Русского офицера приставили к конюшне. Лошади требуют внимательного ухода, но вовремя поднять на ноги обозных оказалось делом почти неосуществимым: из 20—25 человек, обязанных участвовать в утренней выдаче корма, на месте оказывалось 7—8 одних и тех же. Жалобы ни к чему не приводили: начальству не хотелось ссориться с подчиненными, а особенно с их покровителями. И чем больше проходило времени, тем разнузданнее себя вели солдаты, так что однажды, выйдя из себя, немолодой русский сержант избил обозника… Который после этого сделался исполнительным его помощником и добрым другом.
Перечисление тыловых глупостей и безобразий потребовало бы слишком много места, но один эпизод пропустить нельзя: в Гродно Ковалевский впервые увидел людей с желтыми звездами на дорожных работах. «Жалко было видеть, не забывая даже преступлений их единоплеменников, молодых девушек, вчерашних еще барышень, копошившихся в пыли и служивших посмешищем для каждого проходящего». Сомнения в святости Крестового похода комсомольца-добровольца, однако, не посещают. У него и во всех воспоминаниях, написанных после войны, нет ни словечка об «окончательном решении».
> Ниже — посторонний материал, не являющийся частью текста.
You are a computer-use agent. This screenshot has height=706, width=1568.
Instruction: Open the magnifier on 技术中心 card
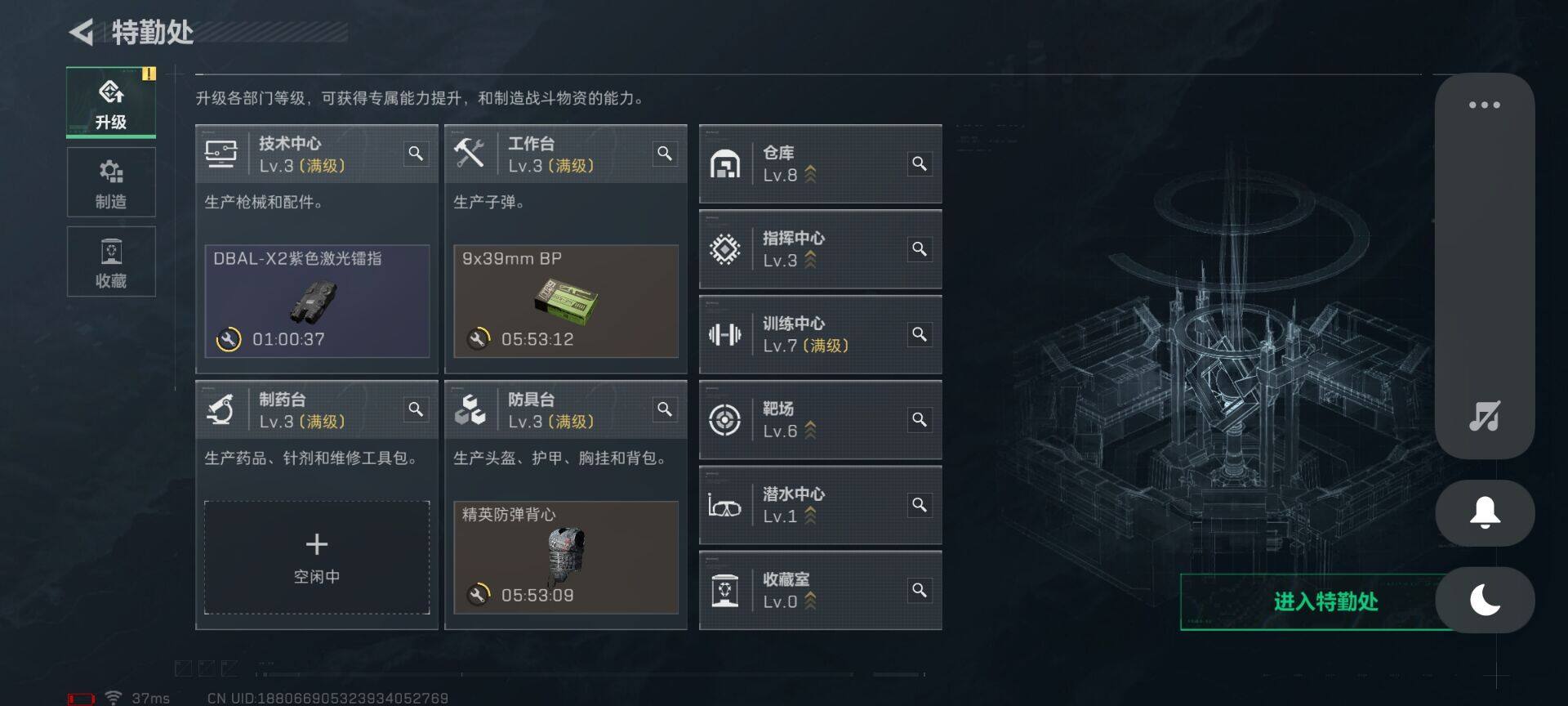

И наконец, большевистская Россия.
«Первое впечатление, которое я вынес о подсоветском человеке, было следующее: испорченность нравов, что ожидал я встретить, не бросается в глаза. Отсутствие или необязательность церковного брака семью не разложили. Старый семейный уклад дореволюционной России не пострадал. Власть отца и матери всё еще сильны. Дерзкого поведения и даже простого неповиновения детей по отношению к родителям я не замечал. Взаимное отношение молодежи обоего пола простое, но не распущенное.
Но было и кое-что новое. Взрослые дети — в большинстве случаев уже с законченным гимназическим образованием — продолжали помогать семье работать. Так странно мне было видеть курсистку, одетую, как и другие девушки села, и работающую босиком в поле. Здесь не было и намека на рисовку в духе Льва Толстого… Было видно, что она трудом не тяготилась — среди молодежи в деревне нет ни бар, ни мужиков.
От встречи с молодежью я всегда уносил чувство умиления и веры в будущее России».
Даже не догадываясь, что в России давным-давно нет ни гимназий, ни курсисток.
Зато один немолодой испанец при штабе, отправившийся в Крестовый поход против варваров и безбожников, «был донельзя поражен христианской простотой и красотой русской души».
Но, когда вооруженные люди врывались в дома этих христианских душ, требуя отдать последнее пропитание или выдать партизан, и какая-нибудь перепуганная старуха бросалась им в ноги, религиозные, то бишь политические убеждения брали свое: новый крестоносец объяснял такую утрату достоинства не собственными угрожающими действиями, а большевистским террором. Это настолько нелепо, что не поверить невозможно.
За партизанами же охотились так. Из старосты угрозами выжимали несколько имен «пособников» — одноногого учителя и еще каких-то, похоже случайных, людей. Из учителя выдавливали признание, что ему было поручено раздать какое-то количество винтовок. Правда это или нет, неизвестно, но признание — царица доказательств: учителя расстреляли, а для отчетности еще и тех, кто подвернулся под руку.
Так освободители боролись со сталинским произволом.
Порождая в душе рассказчика еретические сомнения: да так ли советская власть ненавистна народу, что он готов «какой бы то ни было ценой сбросить это ярмо? Или, может быть, все это россказни, искусно распространяемые немцами, чтобы оправдать свою завоевательную политику и будущее расселение России? В этом случае мы, пришедшие сюда, играем более чем некрасивую роль, предавая свою Родину и служа врагу».
Хуже того: не лгала ли все эти двадцать лет и эмигрантская печать, «создавая из СССР пугало для мира?».
Ни к какому окончательному выводу автор этих интереснейших записок, кажется, так и не приходит.